In the records below, the part to copy starts at the line containing "Task: Expand the subnet dropdown" and goes to the last line; output it exactly, without pictures.

──────── RECORDS FOR THE TASK ────────

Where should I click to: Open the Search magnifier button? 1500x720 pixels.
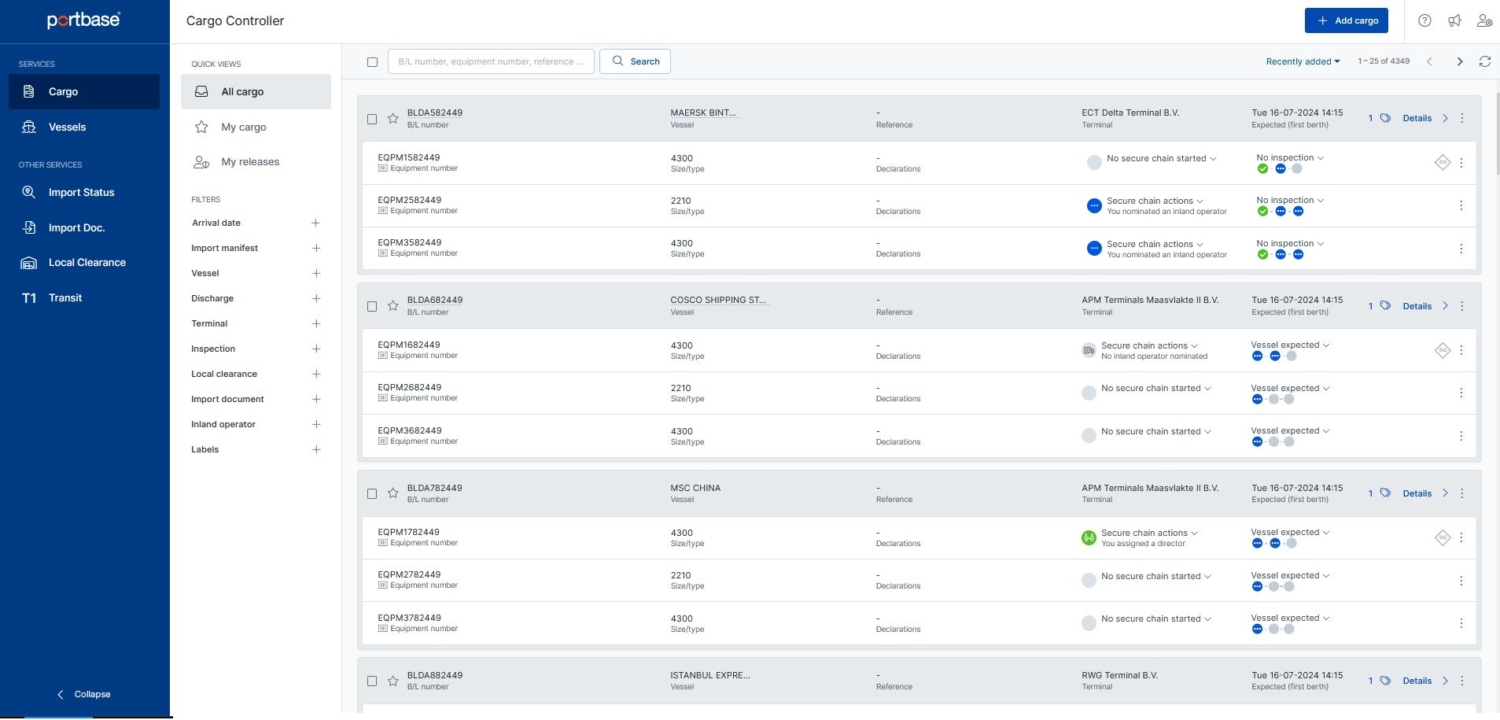[635, 61]

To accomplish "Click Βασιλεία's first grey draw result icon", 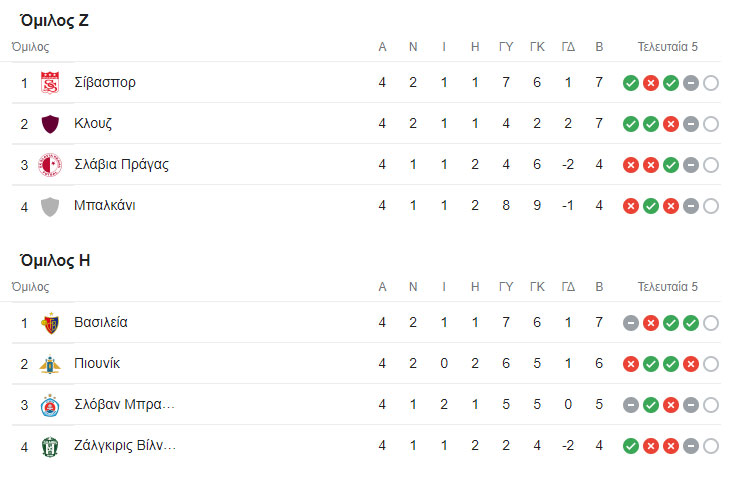I will pyautogui.click(x=630, y=323).
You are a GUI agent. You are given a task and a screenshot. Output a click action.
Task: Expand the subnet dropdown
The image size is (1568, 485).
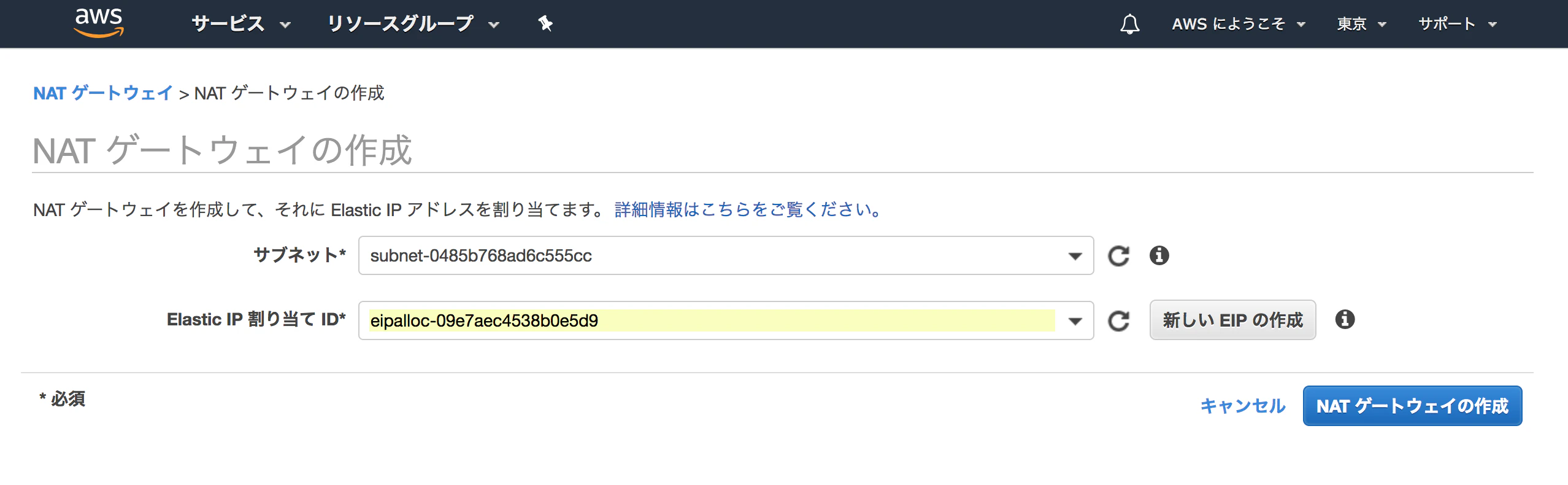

────────

* ANSWER FOR THE TASK:
Task: Expand the subnet dropdown
The image size is (1568, 485).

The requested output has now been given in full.